The Chronicles of Hainaut is an illuminated manuscript in three volumes, tracing the history of the county of Hainaut up to the end of the 14th century. Its text was produced around 1446-1450 by Jean Wauquelin as a French translation of Annales historiae illustrium principum Hannoniæ, a three-volume Latin work produced by Jacques de Guise around 1390-1396. It was made for Philip the Good of Burgundy and is now in the Royal Library of Belgium in Brussels.

Its frontispiece is a 1447 miniature by Rogier van der Weyden showing Waquelin kneeling to present the book to Philip. Beside Philip is his thirteen or fourteen year old son Charles the Bold. To the left, the figure in blue is chancellor Nicolas Rolin and the one in red is Jean Chevrot, bishop of Tournai. The group of people to the right are eight members of the Order of the Golden Fleece, founded by Philip in 1430.

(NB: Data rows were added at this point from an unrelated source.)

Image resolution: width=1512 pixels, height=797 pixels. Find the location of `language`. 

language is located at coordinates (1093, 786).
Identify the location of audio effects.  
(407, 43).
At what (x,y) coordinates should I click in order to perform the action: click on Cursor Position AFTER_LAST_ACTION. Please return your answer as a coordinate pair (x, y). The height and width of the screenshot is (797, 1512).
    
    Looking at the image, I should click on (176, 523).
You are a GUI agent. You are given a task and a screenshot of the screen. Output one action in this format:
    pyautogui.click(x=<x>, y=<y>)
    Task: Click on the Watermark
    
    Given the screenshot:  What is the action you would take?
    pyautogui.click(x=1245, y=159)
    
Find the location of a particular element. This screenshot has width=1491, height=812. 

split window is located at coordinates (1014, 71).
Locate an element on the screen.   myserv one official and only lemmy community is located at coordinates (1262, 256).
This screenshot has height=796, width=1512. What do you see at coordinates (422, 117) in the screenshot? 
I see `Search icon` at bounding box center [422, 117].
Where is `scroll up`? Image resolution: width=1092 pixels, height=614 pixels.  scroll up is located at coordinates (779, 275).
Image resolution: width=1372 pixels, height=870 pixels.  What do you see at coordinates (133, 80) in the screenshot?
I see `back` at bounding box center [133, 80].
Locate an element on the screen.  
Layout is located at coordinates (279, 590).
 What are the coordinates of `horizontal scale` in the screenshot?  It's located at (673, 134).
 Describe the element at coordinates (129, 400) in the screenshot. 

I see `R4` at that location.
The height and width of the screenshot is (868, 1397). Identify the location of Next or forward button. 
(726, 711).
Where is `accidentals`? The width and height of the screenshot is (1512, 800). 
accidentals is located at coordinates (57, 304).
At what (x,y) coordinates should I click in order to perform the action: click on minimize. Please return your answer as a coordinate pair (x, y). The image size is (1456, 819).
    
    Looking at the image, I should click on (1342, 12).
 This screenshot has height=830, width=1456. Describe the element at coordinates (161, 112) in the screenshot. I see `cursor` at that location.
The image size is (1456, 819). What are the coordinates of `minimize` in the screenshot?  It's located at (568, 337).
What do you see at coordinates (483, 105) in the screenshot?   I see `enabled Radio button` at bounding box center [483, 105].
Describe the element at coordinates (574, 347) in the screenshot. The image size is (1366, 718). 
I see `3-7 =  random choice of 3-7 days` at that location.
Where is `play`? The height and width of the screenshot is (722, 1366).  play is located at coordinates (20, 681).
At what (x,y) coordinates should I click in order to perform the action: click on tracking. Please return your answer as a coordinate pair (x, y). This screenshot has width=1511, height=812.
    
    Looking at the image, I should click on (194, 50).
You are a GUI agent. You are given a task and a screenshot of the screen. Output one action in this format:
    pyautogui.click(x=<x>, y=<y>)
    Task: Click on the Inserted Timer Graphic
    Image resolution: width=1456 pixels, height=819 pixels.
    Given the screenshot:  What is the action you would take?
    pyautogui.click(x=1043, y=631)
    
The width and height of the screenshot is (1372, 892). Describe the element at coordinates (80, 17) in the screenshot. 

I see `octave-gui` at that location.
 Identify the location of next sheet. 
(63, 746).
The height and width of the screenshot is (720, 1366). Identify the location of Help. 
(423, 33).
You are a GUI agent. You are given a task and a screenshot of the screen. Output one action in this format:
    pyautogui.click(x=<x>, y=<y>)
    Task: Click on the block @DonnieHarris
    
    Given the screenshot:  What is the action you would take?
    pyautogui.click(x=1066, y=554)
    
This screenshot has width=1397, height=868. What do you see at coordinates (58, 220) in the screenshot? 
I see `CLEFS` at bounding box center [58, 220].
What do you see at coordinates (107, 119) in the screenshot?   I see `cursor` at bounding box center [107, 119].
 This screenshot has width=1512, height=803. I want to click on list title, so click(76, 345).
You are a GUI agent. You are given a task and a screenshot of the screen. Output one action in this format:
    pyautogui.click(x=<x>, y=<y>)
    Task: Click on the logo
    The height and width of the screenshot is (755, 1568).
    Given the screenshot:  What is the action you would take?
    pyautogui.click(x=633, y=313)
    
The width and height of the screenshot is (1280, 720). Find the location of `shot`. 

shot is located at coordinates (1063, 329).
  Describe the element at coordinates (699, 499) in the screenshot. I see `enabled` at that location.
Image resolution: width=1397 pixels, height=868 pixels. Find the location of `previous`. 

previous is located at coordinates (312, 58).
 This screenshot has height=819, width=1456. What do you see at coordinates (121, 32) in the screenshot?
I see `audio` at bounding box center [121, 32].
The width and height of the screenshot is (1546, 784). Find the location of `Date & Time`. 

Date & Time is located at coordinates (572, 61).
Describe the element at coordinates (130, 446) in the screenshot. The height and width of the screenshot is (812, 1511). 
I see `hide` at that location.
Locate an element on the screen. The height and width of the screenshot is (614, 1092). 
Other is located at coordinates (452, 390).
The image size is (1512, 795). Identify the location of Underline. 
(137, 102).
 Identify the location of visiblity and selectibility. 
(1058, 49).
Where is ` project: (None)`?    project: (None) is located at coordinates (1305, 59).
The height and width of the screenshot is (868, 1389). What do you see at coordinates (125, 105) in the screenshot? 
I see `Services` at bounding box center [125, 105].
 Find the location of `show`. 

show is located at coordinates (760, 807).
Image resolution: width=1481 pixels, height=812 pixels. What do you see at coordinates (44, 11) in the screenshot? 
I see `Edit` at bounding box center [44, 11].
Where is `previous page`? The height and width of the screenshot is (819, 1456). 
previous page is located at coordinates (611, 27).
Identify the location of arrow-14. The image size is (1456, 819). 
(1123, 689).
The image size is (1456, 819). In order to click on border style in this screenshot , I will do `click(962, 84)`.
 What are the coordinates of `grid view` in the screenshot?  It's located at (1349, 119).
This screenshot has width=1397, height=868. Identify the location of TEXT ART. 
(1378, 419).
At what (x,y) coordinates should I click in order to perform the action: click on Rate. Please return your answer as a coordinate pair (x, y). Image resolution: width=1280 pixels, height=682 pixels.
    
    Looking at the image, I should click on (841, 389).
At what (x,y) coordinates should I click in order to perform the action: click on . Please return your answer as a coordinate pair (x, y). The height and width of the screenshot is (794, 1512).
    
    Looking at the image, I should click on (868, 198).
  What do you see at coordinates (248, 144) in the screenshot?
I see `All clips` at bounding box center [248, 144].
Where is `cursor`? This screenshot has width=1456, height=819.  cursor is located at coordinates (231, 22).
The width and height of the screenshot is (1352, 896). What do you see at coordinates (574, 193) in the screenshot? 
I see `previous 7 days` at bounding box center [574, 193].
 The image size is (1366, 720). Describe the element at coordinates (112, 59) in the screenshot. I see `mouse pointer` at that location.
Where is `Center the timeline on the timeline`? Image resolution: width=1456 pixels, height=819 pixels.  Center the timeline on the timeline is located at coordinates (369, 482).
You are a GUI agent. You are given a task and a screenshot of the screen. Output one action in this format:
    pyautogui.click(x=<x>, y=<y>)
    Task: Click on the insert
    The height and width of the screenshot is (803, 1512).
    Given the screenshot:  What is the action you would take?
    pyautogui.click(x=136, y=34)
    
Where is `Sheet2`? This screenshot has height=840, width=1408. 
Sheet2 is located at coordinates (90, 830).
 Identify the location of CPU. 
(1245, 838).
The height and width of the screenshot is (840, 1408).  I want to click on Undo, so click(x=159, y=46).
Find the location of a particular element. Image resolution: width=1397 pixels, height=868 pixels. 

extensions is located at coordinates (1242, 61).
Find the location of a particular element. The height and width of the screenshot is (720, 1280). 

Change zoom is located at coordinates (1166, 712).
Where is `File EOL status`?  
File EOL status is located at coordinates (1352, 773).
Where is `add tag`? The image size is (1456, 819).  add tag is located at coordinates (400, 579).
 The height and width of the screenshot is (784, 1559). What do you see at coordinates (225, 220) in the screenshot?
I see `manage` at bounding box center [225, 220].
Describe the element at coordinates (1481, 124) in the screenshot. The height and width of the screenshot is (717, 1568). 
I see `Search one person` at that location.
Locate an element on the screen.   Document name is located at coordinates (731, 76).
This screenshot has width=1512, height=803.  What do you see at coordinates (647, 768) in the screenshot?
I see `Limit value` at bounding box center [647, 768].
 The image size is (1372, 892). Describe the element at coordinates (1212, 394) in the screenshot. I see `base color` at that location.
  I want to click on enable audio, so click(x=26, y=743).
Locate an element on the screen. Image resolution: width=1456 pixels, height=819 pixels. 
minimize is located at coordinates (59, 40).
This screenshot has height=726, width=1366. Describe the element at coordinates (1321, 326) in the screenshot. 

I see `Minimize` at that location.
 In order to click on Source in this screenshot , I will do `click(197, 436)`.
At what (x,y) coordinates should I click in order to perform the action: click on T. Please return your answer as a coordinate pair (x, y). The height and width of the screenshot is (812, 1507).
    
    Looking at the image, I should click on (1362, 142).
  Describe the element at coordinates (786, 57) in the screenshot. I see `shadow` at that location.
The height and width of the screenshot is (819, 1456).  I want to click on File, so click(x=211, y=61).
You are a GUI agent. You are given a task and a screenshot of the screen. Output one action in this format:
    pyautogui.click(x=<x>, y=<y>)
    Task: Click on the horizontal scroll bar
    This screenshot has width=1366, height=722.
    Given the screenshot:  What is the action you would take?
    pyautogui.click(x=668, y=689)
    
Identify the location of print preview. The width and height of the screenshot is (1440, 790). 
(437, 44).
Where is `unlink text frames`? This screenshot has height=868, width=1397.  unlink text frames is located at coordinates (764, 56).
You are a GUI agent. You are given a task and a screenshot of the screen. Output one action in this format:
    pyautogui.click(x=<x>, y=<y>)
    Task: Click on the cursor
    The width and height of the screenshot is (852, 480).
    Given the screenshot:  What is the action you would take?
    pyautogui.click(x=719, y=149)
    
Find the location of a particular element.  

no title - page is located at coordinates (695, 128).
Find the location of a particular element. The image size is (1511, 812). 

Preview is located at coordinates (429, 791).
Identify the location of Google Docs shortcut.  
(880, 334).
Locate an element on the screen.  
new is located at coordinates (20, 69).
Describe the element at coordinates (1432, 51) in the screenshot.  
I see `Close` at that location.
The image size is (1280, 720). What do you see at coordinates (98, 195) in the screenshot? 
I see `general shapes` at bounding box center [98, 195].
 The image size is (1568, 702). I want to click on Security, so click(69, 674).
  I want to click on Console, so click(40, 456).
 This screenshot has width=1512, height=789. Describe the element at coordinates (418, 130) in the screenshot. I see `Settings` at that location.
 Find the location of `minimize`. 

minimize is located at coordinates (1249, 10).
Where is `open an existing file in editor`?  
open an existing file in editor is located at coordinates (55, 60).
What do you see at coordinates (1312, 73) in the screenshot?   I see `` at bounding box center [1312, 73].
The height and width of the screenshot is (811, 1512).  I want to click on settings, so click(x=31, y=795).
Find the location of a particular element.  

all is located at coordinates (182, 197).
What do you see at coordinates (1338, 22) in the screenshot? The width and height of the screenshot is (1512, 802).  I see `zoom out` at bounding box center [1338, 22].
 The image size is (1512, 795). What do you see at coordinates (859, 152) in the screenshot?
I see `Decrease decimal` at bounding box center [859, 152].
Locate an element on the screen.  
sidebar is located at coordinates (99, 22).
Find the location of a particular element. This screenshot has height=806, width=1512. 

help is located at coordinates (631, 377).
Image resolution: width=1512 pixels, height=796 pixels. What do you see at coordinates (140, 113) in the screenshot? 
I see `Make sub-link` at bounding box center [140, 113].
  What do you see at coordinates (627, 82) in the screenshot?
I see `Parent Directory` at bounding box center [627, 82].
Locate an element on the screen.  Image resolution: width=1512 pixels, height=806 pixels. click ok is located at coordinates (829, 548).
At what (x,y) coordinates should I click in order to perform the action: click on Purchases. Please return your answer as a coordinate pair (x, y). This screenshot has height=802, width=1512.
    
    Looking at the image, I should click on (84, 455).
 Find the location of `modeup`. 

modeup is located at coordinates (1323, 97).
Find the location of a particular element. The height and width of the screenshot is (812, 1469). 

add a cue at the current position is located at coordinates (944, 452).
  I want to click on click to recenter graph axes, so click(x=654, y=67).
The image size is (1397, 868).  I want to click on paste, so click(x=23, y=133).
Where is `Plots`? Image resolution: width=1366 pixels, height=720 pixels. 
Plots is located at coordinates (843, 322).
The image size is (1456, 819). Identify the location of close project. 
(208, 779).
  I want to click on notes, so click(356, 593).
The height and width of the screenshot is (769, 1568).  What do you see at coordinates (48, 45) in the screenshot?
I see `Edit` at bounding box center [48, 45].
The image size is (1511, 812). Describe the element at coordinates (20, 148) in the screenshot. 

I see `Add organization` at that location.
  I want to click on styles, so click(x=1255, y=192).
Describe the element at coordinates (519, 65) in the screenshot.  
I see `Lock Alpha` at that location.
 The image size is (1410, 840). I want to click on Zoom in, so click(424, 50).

Ten other miniatures (f.75, 175v, 267, 274v, 277, 281, 284v, 286v, 291) are attributed to the Alexandre de Wauquelin Master.

==Bibliography==
- L. Campbell, « Rogier van der Weyden and Manuscript Illumination », in : E. Morrison et T. Kren (éds.), Flemish Manuscript Painting in Context. Recent Research, Los Angeles, The J. Paul Getty Museum, 2006, pp. 87–102.
- L. Campbell et J. Van der Stock (éd.), Rogier van der Weyden. 1400-1464. Maître des Passions, exhibition catalogue, M Louvain, 20 septembre - 6 décembre 2009, Leuven : Davidsfonds, 2009, cat. no. 9, pp. 280–283.
- Ch. van den Bergen-Pantens et al., Les Chroniques de Hainaut ou les ambitions d’un prince bourguignon, exhibition, Bruxelles, Bibliothèque royale Albert Ier, 14 avril – 27 mai 2000 : légendes des pièces exposées, KBR, ms. 9242, Bruxelles, Bibliothèque royale Albert Ier, 2000.
- D. De Vos, Rogier van der Weyden. L’œuvre complet, Paris, Hazan, 1999.